→ **短い練習 A**: 本文によると、「個人情報保護法」一部改正条文が総統から公布されたのは何年何月何日ですか。

→ **本文**:
▬▬▬▬▬▬

ニューズレター
総統が「個人情報保護法」改正条文を公布
総統が「個人情報保護法」改正条文を公布
曾更瑩/開政道
「個人情報保護法」一部改正条文が総統から2025年11月11日に公布されましたが、行政院はまだ施行日を定めていません。今回の個人情報保護法改正では、主に「個人情報保護委員会」(以下、「保護委員会」といいます。)成立後の権限・責任により同法の条文の文言が調整され、同時に公務機関に対する監督を強化し、公務機関に個人情報保護長(責任者)の導入を要求し(民間企業はまだ当該責任者の設置を要求されていません)、保護委員会は各中央目的事業主務官庁及び地方自治体政府と連携・協力して非公務機関の監督管理を行う等の規定が追加されています。また、民間企業の角度からいうと、以下の改正内容に注意する必要があります。
一、保護委員会に対する個人情報事故の報告義務を規定
個人情報保護法の上位法には、個人情報事故発生時に主務官庁に対して報告すべきか否かに関する規定がありません。今回の改正では個人情報事故について、一定の報告範囲に合致する場合、保護委員会に報告しなければならないと規定されています。前述の報告義務のほか、今回の改正では事故が発生した企業に事故に対して即時かつ有効な対応措置を講じ記録を保存するよう要求する旨も規定しています。具体的な報告の内容、方法、期限及び範囲、並びに対応措置、記録保存等に関する詳細事項については、保護委員会によって今後下位法で制定されます。

▬▬▬▬▬▬

→ **提供データ**:
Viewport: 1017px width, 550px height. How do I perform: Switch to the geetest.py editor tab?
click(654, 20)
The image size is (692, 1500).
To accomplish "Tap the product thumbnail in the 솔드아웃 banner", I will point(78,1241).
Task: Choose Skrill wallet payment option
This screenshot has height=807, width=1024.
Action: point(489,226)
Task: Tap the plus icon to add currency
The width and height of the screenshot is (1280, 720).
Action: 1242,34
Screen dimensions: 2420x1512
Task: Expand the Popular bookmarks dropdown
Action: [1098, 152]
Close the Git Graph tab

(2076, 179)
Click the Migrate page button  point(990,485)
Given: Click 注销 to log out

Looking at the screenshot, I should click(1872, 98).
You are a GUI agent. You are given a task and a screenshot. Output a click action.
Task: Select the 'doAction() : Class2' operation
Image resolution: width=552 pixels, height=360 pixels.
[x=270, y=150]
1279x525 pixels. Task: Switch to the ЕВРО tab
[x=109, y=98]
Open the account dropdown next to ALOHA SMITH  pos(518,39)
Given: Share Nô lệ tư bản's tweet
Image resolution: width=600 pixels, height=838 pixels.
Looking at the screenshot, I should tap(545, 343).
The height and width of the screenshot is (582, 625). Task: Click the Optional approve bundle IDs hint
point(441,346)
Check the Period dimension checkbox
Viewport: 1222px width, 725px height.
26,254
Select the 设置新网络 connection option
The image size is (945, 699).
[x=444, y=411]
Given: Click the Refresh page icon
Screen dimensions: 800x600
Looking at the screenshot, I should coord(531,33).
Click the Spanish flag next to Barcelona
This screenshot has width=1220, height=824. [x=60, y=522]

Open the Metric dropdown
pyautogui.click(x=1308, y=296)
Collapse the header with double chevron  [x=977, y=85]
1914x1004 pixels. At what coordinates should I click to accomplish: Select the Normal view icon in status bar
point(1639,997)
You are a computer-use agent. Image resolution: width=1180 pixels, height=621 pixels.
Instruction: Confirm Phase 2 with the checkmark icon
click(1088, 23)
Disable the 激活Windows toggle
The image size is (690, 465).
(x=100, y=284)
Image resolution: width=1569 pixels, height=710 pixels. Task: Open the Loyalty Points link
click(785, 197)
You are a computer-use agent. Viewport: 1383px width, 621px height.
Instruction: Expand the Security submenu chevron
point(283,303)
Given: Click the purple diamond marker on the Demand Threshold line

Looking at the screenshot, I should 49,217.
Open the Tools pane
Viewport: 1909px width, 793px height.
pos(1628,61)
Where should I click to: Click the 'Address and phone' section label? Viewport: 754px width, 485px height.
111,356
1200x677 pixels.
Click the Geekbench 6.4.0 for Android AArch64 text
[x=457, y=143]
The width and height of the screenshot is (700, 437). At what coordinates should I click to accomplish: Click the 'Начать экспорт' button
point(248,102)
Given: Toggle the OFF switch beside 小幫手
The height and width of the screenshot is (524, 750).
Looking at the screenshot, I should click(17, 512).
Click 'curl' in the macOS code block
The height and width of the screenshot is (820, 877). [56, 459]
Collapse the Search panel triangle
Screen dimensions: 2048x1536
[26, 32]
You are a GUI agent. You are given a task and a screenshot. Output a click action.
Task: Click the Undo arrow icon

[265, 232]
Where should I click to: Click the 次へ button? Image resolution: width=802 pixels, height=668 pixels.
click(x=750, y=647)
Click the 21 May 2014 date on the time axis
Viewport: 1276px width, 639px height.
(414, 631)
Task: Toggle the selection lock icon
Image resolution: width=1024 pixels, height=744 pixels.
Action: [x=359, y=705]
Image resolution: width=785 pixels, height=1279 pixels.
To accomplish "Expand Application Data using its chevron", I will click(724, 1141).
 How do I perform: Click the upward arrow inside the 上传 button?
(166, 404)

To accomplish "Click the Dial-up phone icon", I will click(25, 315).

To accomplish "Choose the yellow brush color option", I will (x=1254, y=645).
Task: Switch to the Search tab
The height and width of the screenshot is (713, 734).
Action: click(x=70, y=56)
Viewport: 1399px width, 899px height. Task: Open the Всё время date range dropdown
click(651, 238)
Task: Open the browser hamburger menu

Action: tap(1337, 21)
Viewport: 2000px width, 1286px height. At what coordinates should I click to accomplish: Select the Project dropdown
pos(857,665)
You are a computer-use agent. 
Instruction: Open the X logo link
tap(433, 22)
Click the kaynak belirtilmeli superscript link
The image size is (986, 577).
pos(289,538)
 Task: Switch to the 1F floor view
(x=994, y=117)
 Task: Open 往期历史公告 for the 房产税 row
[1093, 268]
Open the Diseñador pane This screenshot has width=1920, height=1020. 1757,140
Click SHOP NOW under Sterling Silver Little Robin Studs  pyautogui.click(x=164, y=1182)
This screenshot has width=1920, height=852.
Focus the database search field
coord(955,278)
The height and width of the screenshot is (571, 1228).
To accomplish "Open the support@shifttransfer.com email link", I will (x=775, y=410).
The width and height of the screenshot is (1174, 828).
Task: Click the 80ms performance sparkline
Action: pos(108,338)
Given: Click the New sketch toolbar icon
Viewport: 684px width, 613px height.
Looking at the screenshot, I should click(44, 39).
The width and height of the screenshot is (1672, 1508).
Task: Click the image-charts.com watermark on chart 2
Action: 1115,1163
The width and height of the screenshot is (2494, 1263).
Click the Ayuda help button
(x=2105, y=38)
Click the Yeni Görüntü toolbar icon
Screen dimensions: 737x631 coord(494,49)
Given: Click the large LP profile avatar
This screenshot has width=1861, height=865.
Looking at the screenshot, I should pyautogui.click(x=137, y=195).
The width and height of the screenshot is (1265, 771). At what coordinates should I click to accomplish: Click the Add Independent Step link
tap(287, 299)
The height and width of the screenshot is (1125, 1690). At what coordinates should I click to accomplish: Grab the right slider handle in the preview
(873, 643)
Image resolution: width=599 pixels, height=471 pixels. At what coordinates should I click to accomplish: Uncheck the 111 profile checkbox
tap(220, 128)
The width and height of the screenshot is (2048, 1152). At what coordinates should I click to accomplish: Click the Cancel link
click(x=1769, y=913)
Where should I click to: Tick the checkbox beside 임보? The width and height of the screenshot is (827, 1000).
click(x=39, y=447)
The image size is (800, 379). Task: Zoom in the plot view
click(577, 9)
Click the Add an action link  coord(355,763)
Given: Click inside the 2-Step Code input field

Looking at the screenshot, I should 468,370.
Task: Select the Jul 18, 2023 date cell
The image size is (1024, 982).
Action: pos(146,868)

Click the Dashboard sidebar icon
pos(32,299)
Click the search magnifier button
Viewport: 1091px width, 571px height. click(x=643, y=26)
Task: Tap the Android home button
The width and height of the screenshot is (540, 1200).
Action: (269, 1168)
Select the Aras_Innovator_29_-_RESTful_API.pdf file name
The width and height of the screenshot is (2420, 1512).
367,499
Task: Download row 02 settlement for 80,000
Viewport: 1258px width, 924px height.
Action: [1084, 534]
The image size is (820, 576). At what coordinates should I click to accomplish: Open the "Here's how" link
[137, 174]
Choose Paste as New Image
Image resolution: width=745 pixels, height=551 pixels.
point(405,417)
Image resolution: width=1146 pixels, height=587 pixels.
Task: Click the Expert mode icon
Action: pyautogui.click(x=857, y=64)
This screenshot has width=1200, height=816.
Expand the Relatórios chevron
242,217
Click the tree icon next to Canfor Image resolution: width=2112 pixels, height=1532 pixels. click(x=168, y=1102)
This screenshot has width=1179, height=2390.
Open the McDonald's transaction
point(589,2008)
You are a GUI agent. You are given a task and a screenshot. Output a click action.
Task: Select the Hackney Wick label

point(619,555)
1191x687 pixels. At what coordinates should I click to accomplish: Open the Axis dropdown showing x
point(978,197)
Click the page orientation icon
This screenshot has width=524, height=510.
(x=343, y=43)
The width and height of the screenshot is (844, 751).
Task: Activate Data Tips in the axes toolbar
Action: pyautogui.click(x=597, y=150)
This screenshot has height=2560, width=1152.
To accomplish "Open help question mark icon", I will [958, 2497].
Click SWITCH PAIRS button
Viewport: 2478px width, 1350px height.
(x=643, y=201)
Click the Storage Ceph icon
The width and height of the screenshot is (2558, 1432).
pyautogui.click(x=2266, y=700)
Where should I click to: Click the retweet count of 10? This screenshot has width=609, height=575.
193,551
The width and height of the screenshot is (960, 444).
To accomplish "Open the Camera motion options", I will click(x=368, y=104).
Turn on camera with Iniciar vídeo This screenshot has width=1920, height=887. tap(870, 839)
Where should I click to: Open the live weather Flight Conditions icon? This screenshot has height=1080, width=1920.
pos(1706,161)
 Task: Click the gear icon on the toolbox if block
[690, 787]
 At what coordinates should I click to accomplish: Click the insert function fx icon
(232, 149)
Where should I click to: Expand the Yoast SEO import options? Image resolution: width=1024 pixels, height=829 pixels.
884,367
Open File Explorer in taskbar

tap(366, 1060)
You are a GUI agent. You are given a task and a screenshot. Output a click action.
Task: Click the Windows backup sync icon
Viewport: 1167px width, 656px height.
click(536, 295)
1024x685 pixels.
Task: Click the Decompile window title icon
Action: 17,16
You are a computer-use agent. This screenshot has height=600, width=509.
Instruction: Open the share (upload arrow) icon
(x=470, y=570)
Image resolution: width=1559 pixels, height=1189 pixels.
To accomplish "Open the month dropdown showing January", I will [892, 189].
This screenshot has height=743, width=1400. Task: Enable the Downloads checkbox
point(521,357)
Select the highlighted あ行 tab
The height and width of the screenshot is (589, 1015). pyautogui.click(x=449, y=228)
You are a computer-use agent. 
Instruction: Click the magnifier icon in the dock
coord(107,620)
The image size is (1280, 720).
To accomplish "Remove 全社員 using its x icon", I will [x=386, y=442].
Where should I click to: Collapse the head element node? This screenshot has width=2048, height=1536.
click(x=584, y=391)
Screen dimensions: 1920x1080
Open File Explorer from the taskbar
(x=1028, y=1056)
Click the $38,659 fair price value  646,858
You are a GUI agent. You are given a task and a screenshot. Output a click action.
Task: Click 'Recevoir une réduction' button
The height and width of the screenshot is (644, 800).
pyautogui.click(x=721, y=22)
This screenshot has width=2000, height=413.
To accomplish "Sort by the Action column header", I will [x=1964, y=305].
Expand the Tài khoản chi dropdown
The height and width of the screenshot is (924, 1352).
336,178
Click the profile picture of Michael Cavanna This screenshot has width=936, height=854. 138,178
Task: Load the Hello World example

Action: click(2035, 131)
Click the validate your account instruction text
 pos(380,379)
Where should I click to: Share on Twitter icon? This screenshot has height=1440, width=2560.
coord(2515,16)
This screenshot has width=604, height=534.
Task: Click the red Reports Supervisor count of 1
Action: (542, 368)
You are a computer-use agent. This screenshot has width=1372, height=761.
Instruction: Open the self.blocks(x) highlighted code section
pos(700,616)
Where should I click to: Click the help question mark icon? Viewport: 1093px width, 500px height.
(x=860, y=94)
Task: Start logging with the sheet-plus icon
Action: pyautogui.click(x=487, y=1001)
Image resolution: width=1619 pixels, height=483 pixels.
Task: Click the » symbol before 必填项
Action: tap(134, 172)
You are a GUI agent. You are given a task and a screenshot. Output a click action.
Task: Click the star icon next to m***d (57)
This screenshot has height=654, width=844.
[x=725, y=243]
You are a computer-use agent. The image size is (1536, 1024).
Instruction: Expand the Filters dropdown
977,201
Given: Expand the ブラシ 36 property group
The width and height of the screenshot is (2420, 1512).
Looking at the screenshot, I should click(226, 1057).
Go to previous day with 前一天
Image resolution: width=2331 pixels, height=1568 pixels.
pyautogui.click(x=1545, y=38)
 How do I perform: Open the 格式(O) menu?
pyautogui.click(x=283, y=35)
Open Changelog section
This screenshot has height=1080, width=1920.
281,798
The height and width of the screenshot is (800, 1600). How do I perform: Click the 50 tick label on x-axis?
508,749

▬▬▬▬▬▬

→ **短い練習 B**: 提供データの行のうち、「Collapse the header」を含む行から「click(x=750, y=647)」を含む行まで(両端を含む)を、Markdownの表に整えてください。列名は「番号」と「行」とし、空行は除いて、この範囲の行だけを載せてください。

→ **解答 A**: 2025年11月11日です。

→ **解答 B**:
| 番号 | 行 |
|---|---|
| 1 | Collapse the header with double chevron  [x=977, y=85] |
| 2 | 1914x1004 pixels. At what coordinates should I click to accomplish: Select the Normal view icon in status bar |
| 3 | point(1639,997) |
| 4 | You are a computer-use agent. Image resolution: width=1180 pixels, height=621 pixels. |
| 5 | Instruction: Confirm Phase 2 with the checkmark icon |
| 6 | click(1088, 23) |
| 7 | Disable the 激活Windows toggle |
| 8 | The image size is (690, 465). |
| 9 | (x=100, y=284) |
| 10 | Image resolution: width=1569 pixels, height=710 pixels. Task: Open the Loyalty Points link |
| 11 | click(785, 197) |
| 12 | You are a computer-use agent. Viewport: 1383px width, 621px height. |
| 13 | Instruction: Expand the Security submenu chevron |
| 14 | point(283,303) |
| 15 | Given: Click the purple diamond marker on the Demand Threshold line |
| 16 | Looking at the screenshot, I should 49,217. |
| 17 | Open the Tools pane |
| 18 | Viewport: 1909px width, 793px height. |
| 19 | pos(1628,61) |
| 20 | Where should I click to: Click the 'Address and phone' section label? Viewport: 754px width, 485px height. |
| 21 | 111,356 |
| 22 | 1200x677 pixels. |
| 23 | Click the Geekbench 6.4.0 for Android AArch64 text |
| 24 | [x=457, y=143] |
| 25 | The width and height of the screenshot is (700, 437). At what coordinates should I click to accomplish: Click the 'Начать экспорт' button |
| 26 | point(248,102) |
| 27 | Given: Toggle the OFF switch beside 小幫手 |
| 28 | The height and width of the screenshot is (524, 750). |
| 29 | Looking at the screenshot, I should click(17, 512). |
| 30 | Click 'curl' in the macOS code block |
| 31 | The height and width of the screenshot is (820, 877). [56, 459] |
| 32 | Collapse the Search panel triangle |
| 33 | Screen dimensions: 2048x1536 |
| 34 | [26, 32] |
| 35 | You are a GUI agent. You are given a task and a screenshot. Output a click action. |
| 36 | Task: Click the Undo arrow icon |
| 37 | [265, 232] |
| 38 | Where should I click to: Click the 次へ button? Image resolution: width=802 pixels, height=668 pixels. |
| 39 | click(x=750, y=647) |